Exercise objective ::
Every line from the one with "The image size is (534, 417)." through the final line of the data below goes in the answer, copied exactly. Pictures do not.

Data listing ::
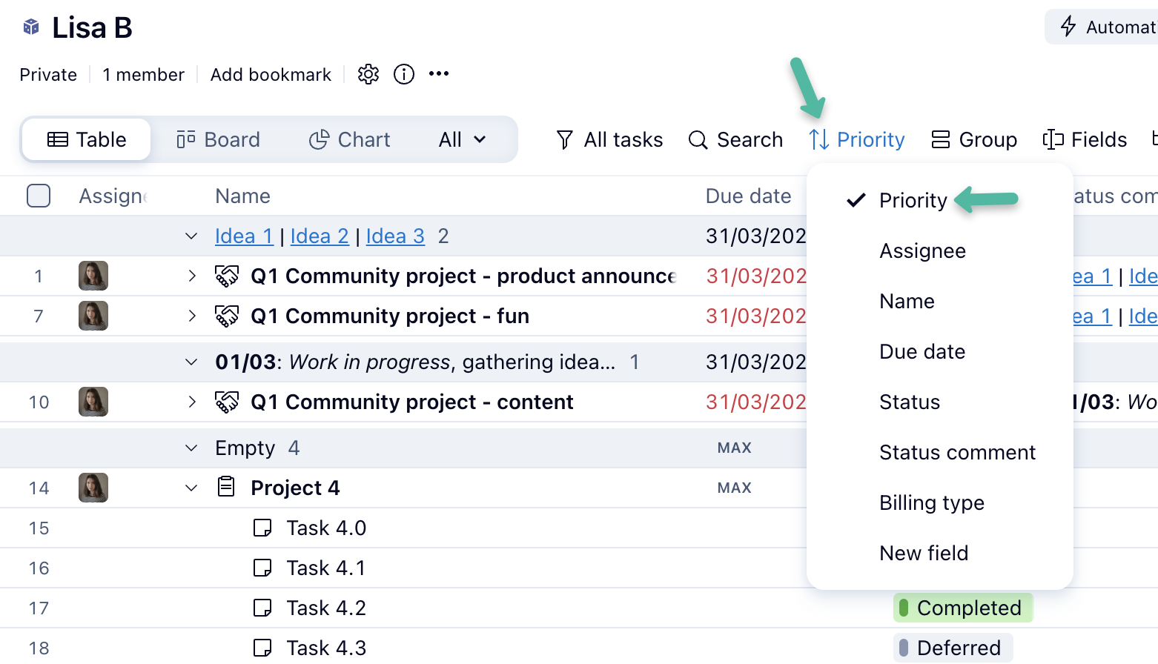Toggle the select-all checkbox in header
The height and width of the screenshot is (664, 1158).
pyautogui.click(x=39, y=196)
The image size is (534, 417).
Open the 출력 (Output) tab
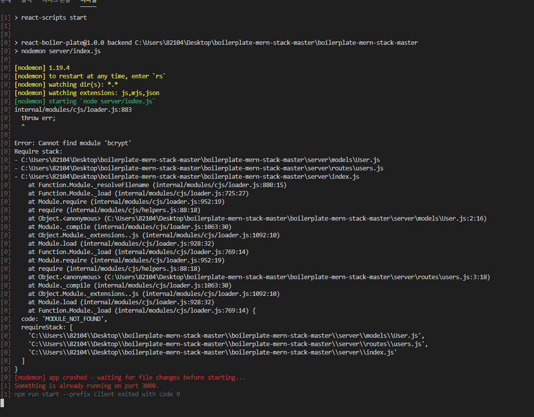(x=26, y=2)
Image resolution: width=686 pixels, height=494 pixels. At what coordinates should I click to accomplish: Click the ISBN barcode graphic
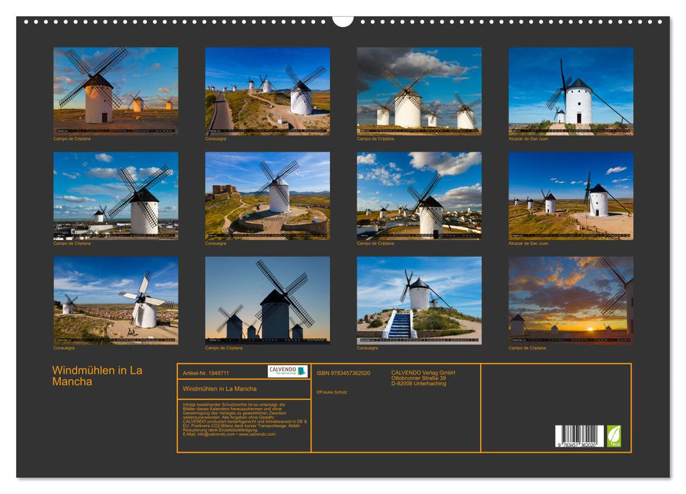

Output for this task ::
The image size is (534, 417).
Open the 출력 (Output) tab
(x=26, y=2)
Image resolution: width=686 pixels, height=494 pixels. At what coordinates should I click to accomplish: Click the ISBN barcode graphic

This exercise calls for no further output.